(ENTRIES PROVIDED):

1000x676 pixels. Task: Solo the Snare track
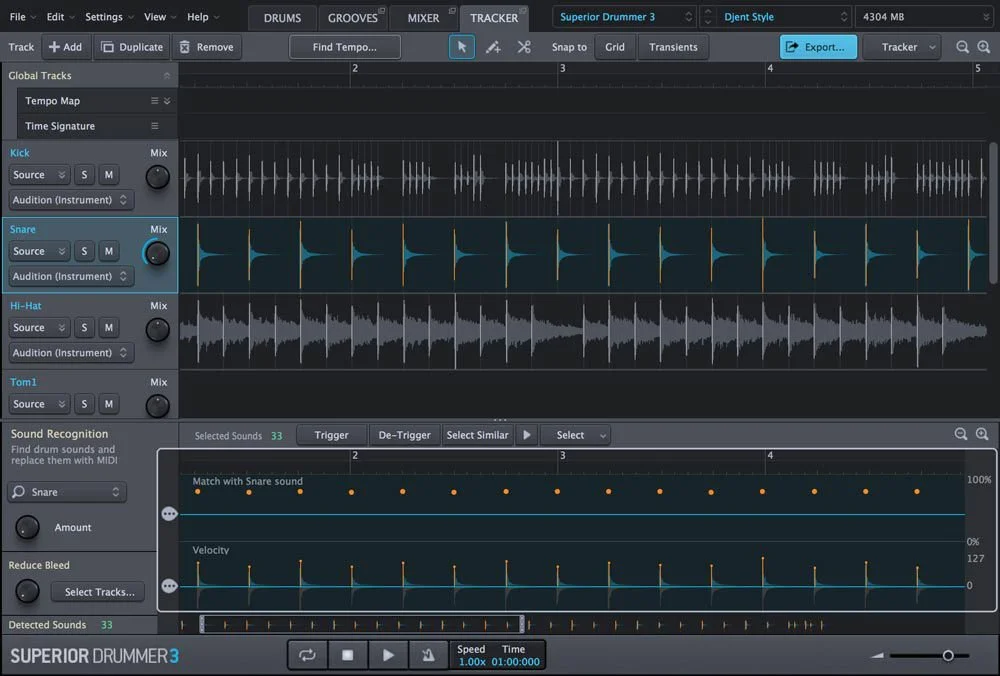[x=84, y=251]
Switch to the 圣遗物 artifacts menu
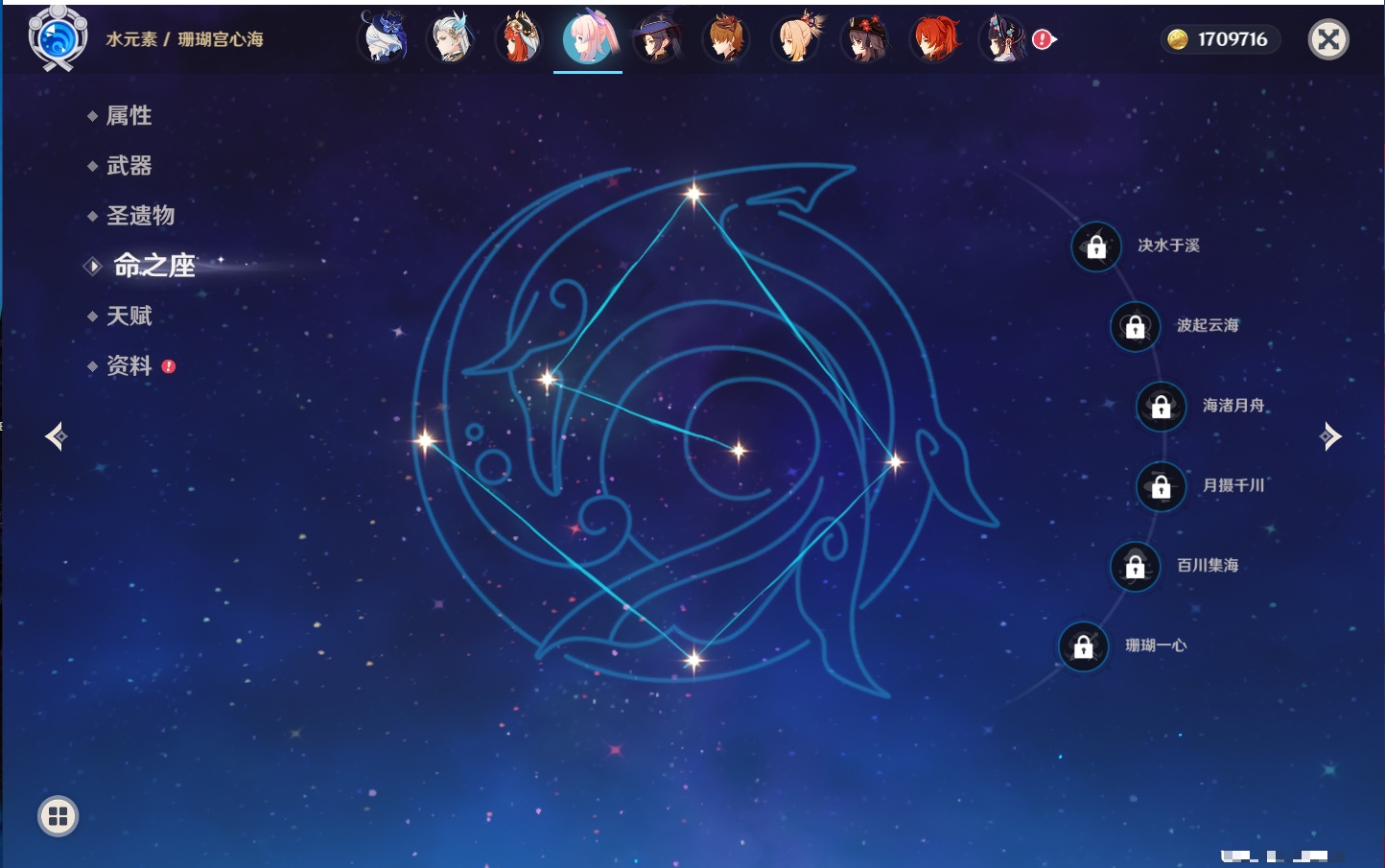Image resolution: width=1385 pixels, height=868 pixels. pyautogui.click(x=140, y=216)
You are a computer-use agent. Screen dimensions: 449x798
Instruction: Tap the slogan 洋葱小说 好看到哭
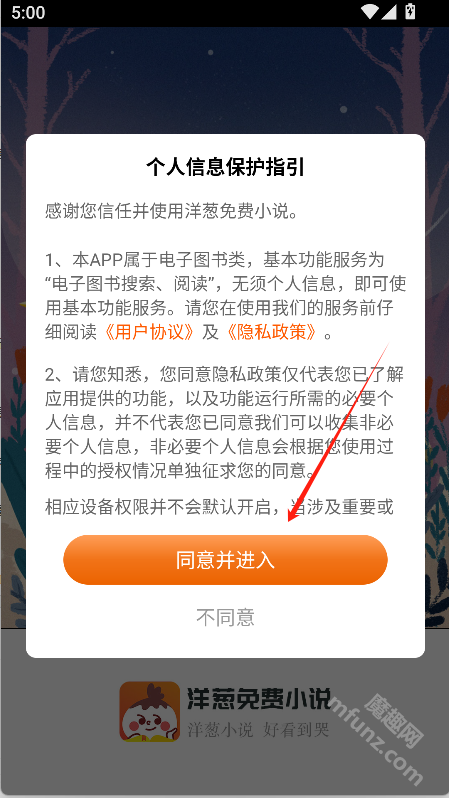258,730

(ASSIGNMENT):
Set down, word for word, the line that holds "You are a computer-use" and all lines after it to the end of the entries above, but not the pictures.

(SOLUTION FOR THIS PROBLEM):
You are a computer-use agent. Screen dimensions: 449x798
Instruction: Tap the slogan 洋葱小说 好看到哭
258,730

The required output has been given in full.